§ KUTIPAN UNTUK DIBACA:
——————

Viral Alun-Alun Jogja hingga Monas Dijual di Metaverse, Pakar: Belum Ada Aturan Spesifik

IDXChannel- Beberapa hari terakhir heboh Alun-Alun Utara Yogyakarta dan Monas yang dijual secara virtual. Penjualan itu dilakukan di platform metaverse, NFT, juga Next Earth.
Pakar komunikasi digital UI, Firman Kurniawan, mengatakan ruang virtual masih belum terlalu diatur dalam peraturan hukum tanah air. Dia mengingatkan ruang virtual tidak berarti sama dengan kondisi sebenarnya. Jadi tidak tepat bila status kepemilikan di dunia virtual itu disamakan dengan dunia nyata.
Menilik Kemajuan Teknologi Metaverse di 2022
Namun dirinya mengaku kondisi ini bisa memicu kerancuan yang bisa berujung pada munculnya berbagai masalah.
"Masalah bisa muncul karena belum ada aturan hukum yang spesifik. Sementara ada risiko tafsir aturannya dicampur aduk dengan aturan main kehidupan riil sehari-hari," ujar Firman saat dihubungi MNC Portal Indonesia di Jakarta (8/1/2022).

——————

§ TUGAS ANDA: Menurut kutipan di atas, di platform apa saja Alun-Alun Utara Yogyakarta dan Monas dijual secara virtual?

§ DATA YANG DIBERIKAN:

——————

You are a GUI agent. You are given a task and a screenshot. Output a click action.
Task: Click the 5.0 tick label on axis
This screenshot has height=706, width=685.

——————

§ HASIL TUGAS: Di platform metaverse, NFT, dan Next Earth.